Enlightenment, Time, Attachment, Attention and the End of Experience – A Passage from Krishnamurti’s Notebook.

A while back I posted an extract from Krishnamurti’s Notebook, the published text of the diary Krishnamurti kept for a few months during 1961. I felt it shed a useful light on what the word ‘enlightenment’ means in mysticism, bringing it to life a little. Later in the book there is a wonderful passage that expresses key ideas about enlightenment, time, attachment and experience in words that are more clear and direct than I have come across elsewhere. I reproduce it below, but first a few comments.

My 67,000 regular readers will remember that a few months I put together a little video for a philosophical poem by Bernardo Kastrup. https://vimeo.com/117902959

The first line of the main text reads:

Only untruths can be experienced.

At first glance this is not obviously a sensible statement. Krishnamurti’s words below may shed some light on what it might mean. It is not insignificant that the author describes this poem as the outcome of experience/being and not merely of cogitation. The attitude towards experience of the mystics and sages causes much confusion and here we see why. The journey would take us beyond experience.

The next line runs:

Hence only untruths can exist

Again, this might appear to be cryptic nonsense. Krishnamurti’s words again offer an explanation. The journey would take us beyond existence.

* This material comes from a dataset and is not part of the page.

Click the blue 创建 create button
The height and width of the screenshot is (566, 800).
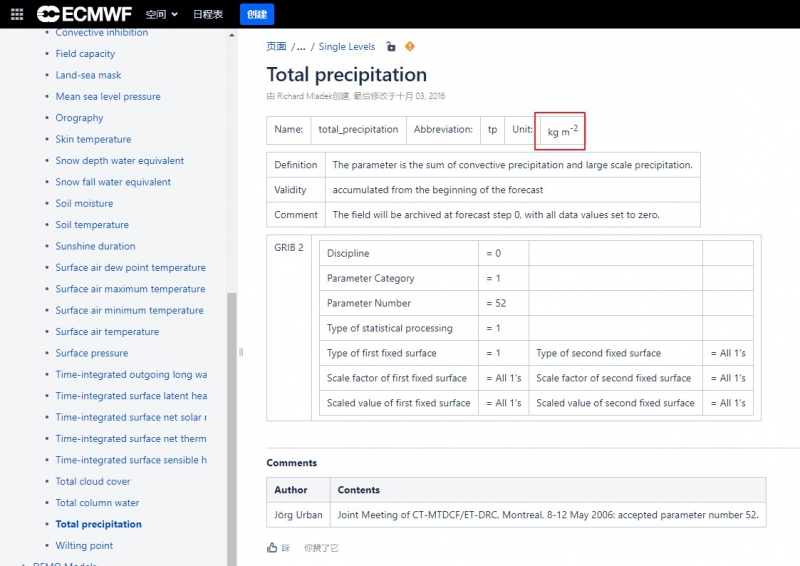tap(257, 14)
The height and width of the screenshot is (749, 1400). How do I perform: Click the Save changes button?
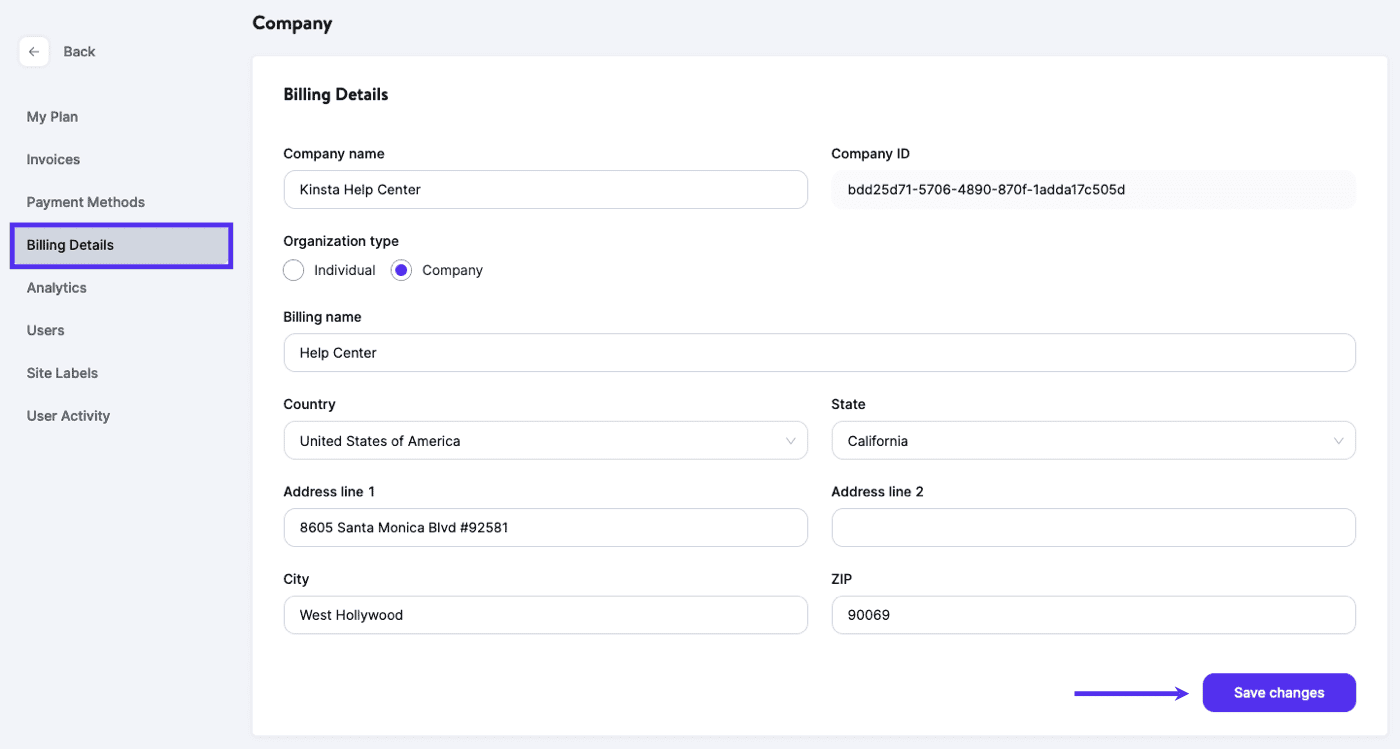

My immediately previous post here expressed some disagreement with Bernardo Kastrup over the use of language in his books (not in the ‘Legacy’ poem), in particular the idea that ‘all is consciousness’ or ‘all is mind-at-large’, as might be implied by his ‘monistic idealism’. Krishnamurti’s words might partly explain this linguistic disagreement, for they speak of what is beyond consciousness, thought, time and experience, where the terms ‘idealism and ‘monism’ may become inappropriate or misleading.

The central issue in the quoted passage would be attention, what it means and how it is achieved. It may be an explanation or description of Eckhart’s ‘Perennial Now’. I searched my file of quotations for ‘attention’ and it came back with more references than I could deal with, so important is this topic to the philosophy and practice of enlightenment. As a preface to Krishnamurti this seemed a good one.

One day a man approached Ikkyu and asked:
“Master, will you please write for me some maxims of the highest wisdom?”
Ikkyu took his brush and wrote: “Attention.”
“Is that all?” asked the man.
Ikkyu then wrote: “Attention, Attention.”
“Well,” said the man, “I really don’t see much depth in what you have written.”
Then Ikkyu wrote the same word three times: “Attention, Attention, Attention.”
Half-angered, the man demanded: “What does that word ‘Attention’ mean, anyway?”
Ikkyu gently responded, “Attention means attention.”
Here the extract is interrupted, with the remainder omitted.